Sur le paradoxe des acteurs politiques congolais
Ceux que nous estimons être les acteurs politiques sur la scène publique congolaise et dans les institutions congolaises ne semblent pas prendre la mesure de l’apport de l’actualité de l’Afrique des Grands Lacs telle qu’elle est en train d’être produite aujourd’hui dans plusieurs médias alternatifs.
Les acteurs politiques congolais, de la majorité comme de l’opposition, sont en train d’évoluer dans un processus corrompu, mensonger, biaisé dès le départ. Comment veulent-ils, au sein d’un processus fondé sur le vide éthique, récolter des résultats éthiques probants ? C’est ce paradoxe là que les acteurs politiques congolais ne semblent pas percevoir.
Il y a comme un entêtement, de part et d’autre, majorité et opposition, à vouloir foncer tout droit dans le mur, en entretenant un processus conçu par autrui, pour autrui. Tant qu’une rupture simple et nette n’aura pas été opérée pour que le Congo puisse être rebâti sur de nouvelles bases, ils vont se battre et s’entretuer dans l’hémicycle, et demain, il y aura le M27 ou le M24, les faux ADF, etc. pour que le Congo s’enfonce davantage dans le gouffre sans fond dans lequel il se trouve aujourd’hui.
Sur la rupture avec le processus mensonger en RDC
La guerre de prédation et de basse intensité menée contre le Congo-Kinshasa n’avait pas pour objectif de pouvoir installer la démocratie dans ce pays. Elle avait comme objectif de pouvoir faire main basse sur les minerais stratégiques dont dispose ce pays.
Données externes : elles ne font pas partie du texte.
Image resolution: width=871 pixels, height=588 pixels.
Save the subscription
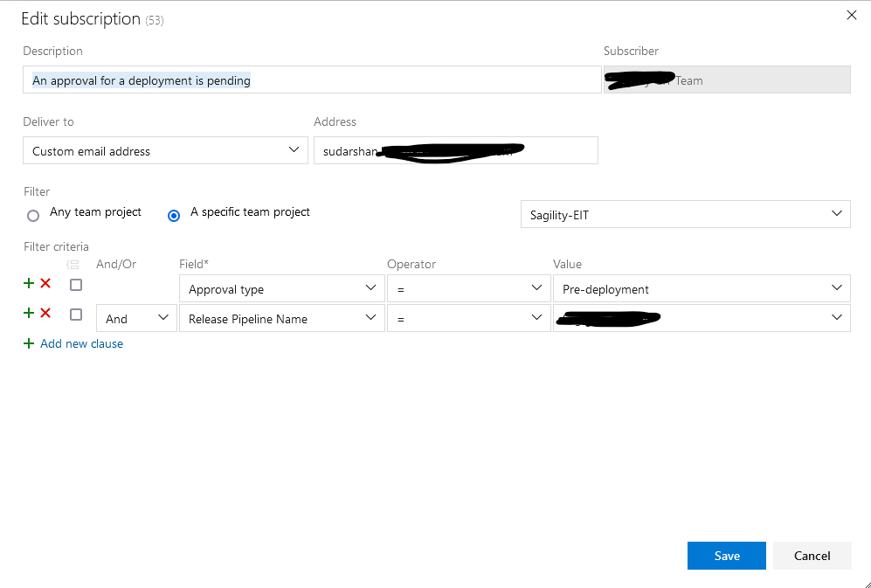pos(726,556)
Pour pouvoir atteindre cet objectif, les acteurs pléniers, ayant orchestré cette guerre, ont engagé des mercenaires rwandais, ougandais, congolais, burundais, anglais et américains… Ce sont ces mercenaires, qui pour la plupart, ont envahi les institutions congolaises aujourd’hui.
Comment rompre avec un processus qui a injecté des mercenaires dans les institutions congolaises pour que les multinationales mortifères fassent main basse sur les ressources stratégiques du Congo, pour passer à un autre processus ?
La réponse serait de créer un front congolais uni pour un Congo libre et prospère où les filles et les fils du pays, responsables en conscience, travailleraient main dans la main pour initier un autre processus idoine capable de rompre avec le statu quo.
Sur la bataille des idées
La bataille des idées n’est pas très engagée au sein des institutions congolaises et de la classe politique congolaise.
Il faudrait que, petit à petit, nous soyons plusieurs compatriotes à exceller dans la bataille des idées, tout en garantissant à cette bataille, les moyens matériels, spirituels, et culturels dont elle a besoin pour devenir une chasse gardée des masses populaires congolaises.
C’est vers cela que nous devrions un peu plus aller plutôt que nous laisser berner les partisans du statu quo, qu’ils soient de la majorité ou de l’opposition politique.
Sur la criminalisation des congolais
N’oublions pas ceci : La criminalisation des congolais doit être examinée en profondeur.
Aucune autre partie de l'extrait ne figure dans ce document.